The company has a simple philosophy for managing this, known by the acronym, STAR. First of all it has to be Secure. Next it has to be Transparent, what Nair calls `a glass box, not a black box’. Users need to know what the analytics are doing. Third up is the need for it to be Accurate, otherwise users will rapidly lose trust in it as a tool, while the last part is that the results have to be Relevant:
We want the customers to use that to measure every other AI vendor in the space, to see if they check all of the STAR boxes.
What’s here for now
The main announcement at the Dallas conference demonstrated some specific movements forward in the company’s aspirations here. This was a major move towards creating analytics tools that are increasing autonomous.
This is part of the latest update to its eponymous product, ThoughtSpot Version 6, which includes the addition of ThoughtSpot Monitor, which is being made available in beta in Version 6. This allows users to instruct ThoughtSpot to monitor specific datasets, charts, or KPIs and have it continuously analyse the underlying data. It can then alert users to changes and new trends.
It also adds a new mobile application aimed at allowing users to search on their own terms, wherever they can get a signal, and now sets out to help users find the right questions with Answer Explorer, which serves up suggestions on a pinboard of terms frequently used with similar data sets throughout a user’s organisation.
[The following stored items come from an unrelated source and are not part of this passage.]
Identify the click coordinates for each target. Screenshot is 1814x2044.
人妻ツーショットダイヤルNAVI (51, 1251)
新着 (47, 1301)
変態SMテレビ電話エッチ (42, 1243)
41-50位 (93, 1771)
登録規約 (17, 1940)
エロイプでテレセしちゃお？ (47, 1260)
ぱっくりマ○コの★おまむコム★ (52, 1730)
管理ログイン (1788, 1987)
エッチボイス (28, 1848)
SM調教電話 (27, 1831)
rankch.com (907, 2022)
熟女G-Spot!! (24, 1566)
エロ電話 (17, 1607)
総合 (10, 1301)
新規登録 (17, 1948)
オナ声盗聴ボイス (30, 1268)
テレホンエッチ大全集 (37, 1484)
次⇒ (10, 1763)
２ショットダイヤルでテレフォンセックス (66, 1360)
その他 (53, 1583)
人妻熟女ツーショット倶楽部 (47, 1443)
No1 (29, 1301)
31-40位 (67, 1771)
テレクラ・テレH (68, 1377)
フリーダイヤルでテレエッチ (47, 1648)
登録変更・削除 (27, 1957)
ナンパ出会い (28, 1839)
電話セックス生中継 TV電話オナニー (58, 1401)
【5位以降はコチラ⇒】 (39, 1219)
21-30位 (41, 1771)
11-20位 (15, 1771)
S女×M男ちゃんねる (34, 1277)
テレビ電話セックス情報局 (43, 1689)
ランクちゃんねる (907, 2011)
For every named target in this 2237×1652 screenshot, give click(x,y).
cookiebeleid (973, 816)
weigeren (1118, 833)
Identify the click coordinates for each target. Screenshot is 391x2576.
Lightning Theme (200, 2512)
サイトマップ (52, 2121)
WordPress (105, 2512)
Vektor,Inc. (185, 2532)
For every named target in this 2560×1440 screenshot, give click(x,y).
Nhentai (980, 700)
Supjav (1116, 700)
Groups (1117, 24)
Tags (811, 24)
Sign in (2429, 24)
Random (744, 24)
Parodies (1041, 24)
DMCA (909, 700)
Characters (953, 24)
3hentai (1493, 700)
A suggested answer can be followed up by simply clicking on it
Another important update has been made to the Embrace service, which runs search and AI-driven analytical workloads directly in existing databases. This now covers the increasingly common clouds data warehouse, Snowflake. In addition, it has added support for Google Cloud Storage with plans to extend working with BigQuery from Google Cloud Platform and Amazon Redshift from AWS, with other data services in the pipeline.
The company has also extended user options in building their own analytics solutions with the launch of Atlas Marketplace, a directory of solutions and technologies largely built by Thoughtspot partner companies. With these users can build their own turnkey analytics solutions from pre-built and tested components and subsystems, with a view to getting to valuable results and business insights as quickly as possible.
My take
Perhaps the most interesting thought to take away from this is the observation by Nair that data in its raw form should never go into a human. It does sometime seem that the data analytics business is determined to squeeze out ever more granular drops of raw data from which business value might be extracted, and then come up with ever-more devilish tools to be bought that may help to persuade some of the value out into the open. It does increasingly beg the question of whether there is a different, hopefully better, way.